#### [WHAT TO WORK ON]
Every line below between the line holding "Instruction: Open the Részletes keresés link" and the line holding "Click the green plus follow seller icon", inclusive, should be repeated exactly, and all other lines omitted.

Records drawn from a dataset
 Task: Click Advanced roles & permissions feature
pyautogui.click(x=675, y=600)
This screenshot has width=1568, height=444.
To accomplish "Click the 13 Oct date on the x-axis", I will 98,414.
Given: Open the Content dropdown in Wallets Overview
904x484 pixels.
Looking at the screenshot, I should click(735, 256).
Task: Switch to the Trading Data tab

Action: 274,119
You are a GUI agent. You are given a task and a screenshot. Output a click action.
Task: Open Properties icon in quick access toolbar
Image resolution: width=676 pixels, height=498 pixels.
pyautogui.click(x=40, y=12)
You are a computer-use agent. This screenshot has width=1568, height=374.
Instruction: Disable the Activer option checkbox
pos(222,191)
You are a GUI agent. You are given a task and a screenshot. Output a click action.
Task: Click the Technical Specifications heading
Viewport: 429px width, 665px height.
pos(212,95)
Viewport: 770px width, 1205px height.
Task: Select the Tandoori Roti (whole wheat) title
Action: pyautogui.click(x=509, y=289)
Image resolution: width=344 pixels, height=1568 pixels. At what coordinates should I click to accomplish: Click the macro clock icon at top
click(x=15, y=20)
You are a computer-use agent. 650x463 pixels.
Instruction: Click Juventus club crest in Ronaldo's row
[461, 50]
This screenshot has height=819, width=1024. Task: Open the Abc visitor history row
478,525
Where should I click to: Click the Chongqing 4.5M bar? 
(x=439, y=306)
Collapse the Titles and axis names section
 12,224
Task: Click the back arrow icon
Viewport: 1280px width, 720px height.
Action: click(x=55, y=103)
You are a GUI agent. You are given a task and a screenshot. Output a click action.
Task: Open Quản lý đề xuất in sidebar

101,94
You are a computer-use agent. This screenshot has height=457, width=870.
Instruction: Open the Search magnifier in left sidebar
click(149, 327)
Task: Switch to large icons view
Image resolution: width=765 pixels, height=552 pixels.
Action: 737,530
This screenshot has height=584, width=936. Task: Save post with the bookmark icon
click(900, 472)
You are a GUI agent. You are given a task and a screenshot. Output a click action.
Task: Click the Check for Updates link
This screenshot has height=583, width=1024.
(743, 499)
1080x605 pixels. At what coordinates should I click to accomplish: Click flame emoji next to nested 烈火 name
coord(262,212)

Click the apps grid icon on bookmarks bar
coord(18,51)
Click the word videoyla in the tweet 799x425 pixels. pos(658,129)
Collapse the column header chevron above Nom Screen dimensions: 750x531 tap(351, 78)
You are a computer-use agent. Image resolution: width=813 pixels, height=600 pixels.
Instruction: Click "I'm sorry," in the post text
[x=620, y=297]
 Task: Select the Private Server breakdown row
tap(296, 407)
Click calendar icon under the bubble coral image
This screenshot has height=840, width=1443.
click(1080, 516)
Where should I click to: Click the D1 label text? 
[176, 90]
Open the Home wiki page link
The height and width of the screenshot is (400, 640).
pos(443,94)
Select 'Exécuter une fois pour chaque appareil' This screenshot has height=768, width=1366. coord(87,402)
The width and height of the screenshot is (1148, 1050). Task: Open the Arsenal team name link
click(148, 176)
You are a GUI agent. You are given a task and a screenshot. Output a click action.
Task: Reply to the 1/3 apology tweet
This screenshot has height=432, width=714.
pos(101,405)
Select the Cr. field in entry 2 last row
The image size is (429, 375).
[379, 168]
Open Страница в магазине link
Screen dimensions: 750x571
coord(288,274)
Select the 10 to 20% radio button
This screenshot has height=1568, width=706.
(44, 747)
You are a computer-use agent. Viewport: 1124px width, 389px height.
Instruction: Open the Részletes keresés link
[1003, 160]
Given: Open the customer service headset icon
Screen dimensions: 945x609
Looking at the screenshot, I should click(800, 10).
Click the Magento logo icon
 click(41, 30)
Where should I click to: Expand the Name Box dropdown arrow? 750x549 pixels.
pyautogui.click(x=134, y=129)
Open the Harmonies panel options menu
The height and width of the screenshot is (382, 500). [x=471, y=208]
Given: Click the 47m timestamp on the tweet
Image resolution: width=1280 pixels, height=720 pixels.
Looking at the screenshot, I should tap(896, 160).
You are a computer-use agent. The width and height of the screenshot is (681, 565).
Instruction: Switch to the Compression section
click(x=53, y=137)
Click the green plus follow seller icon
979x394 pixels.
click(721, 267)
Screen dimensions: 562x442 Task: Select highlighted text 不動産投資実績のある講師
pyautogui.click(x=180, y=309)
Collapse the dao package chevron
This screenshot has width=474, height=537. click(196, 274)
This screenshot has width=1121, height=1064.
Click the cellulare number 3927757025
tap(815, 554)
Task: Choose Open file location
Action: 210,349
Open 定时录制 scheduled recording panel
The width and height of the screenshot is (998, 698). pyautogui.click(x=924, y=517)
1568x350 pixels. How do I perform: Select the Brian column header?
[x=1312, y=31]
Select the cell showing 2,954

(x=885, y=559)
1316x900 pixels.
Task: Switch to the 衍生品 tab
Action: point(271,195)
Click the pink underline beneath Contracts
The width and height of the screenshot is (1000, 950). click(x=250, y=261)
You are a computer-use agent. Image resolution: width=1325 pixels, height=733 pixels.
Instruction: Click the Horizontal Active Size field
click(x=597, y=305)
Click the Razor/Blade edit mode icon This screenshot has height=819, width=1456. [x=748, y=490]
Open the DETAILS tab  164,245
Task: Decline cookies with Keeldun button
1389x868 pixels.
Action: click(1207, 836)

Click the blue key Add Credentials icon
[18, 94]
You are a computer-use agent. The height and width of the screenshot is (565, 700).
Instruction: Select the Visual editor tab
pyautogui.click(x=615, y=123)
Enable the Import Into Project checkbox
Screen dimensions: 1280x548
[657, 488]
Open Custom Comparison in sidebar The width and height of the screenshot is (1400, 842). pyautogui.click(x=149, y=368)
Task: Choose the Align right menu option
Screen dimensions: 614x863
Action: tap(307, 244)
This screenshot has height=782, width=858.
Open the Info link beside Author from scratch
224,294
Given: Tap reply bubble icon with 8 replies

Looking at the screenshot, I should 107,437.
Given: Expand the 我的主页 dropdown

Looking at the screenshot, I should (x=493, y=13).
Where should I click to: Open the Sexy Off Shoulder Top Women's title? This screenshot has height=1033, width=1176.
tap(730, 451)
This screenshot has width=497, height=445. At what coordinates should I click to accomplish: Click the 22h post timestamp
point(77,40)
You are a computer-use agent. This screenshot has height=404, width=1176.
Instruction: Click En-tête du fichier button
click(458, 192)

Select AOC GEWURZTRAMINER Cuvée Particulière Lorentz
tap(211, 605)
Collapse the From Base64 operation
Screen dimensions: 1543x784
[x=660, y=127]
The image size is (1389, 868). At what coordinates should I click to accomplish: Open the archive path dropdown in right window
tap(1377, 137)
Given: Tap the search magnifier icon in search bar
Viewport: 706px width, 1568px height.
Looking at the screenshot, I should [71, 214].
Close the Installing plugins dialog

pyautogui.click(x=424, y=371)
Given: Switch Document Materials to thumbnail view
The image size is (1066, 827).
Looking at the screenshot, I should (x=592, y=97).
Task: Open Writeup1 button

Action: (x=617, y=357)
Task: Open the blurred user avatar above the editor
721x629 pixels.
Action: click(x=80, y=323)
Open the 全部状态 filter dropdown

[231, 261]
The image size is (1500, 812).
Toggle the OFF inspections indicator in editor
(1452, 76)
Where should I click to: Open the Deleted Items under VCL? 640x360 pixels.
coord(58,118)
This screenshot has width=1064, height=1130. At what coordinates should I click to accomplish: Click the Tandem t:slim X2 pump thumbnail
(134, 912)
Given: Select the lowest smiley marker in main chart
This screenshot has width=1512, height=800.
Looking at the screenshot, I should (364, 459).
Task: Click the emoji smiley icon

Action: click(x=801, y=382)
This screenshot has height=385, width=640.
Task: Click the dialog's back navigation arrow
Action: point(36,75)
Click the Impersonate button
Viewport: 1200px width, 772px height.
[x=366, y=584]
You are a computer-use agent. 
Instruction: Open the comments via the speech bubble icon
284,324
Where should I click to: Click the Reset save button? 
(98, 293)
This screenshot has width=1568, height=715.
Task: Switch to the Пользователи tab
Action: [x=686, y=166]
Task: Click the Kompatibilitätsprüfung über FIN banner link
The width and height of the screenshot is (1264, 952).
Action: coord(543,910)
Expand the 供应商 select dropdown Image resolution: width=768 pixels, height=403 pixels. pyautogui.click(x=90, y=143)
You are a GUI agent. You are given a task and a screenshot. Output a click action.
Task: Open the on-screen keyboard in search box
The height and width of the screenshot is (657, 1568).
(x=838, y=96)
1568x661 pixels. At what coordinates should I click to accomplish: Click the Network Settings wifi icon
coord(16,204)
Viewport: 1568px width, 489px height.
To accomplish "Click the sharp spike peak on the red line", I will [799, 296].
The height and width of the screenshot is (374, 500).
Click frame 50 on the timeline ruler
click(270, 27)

#### [YOUR SOLUTION]
Instruction: Open the Részletes keresés link
[1003, 160]
Given: Open the customer service headset icon
Screen dimensions: 945x609
Looking at the screenshot, I should click(800, 10).
Click the Magento logo icon
 click(41, 30)
Where should I click to: Expand the Name Box dropdown arrow? 750x549 pixels.
pyautogui.click(x=134, y=129)
Open the Harmonies panel options menu
The height and width of the screenshot is (382, 500). [x=471, y=208]
Given: Click the 47m timestamp on the tweet
Image resolution: width=1280 pixels, height=720 pixels.
Looking at the screenshot, I should tap(896, 160).
You are a computer-use agent. The width and height of the screenshot is (681, 565).
Instruction: Switch to the Compression section
click(x=53, y=137)
Click the green plus follow seller icon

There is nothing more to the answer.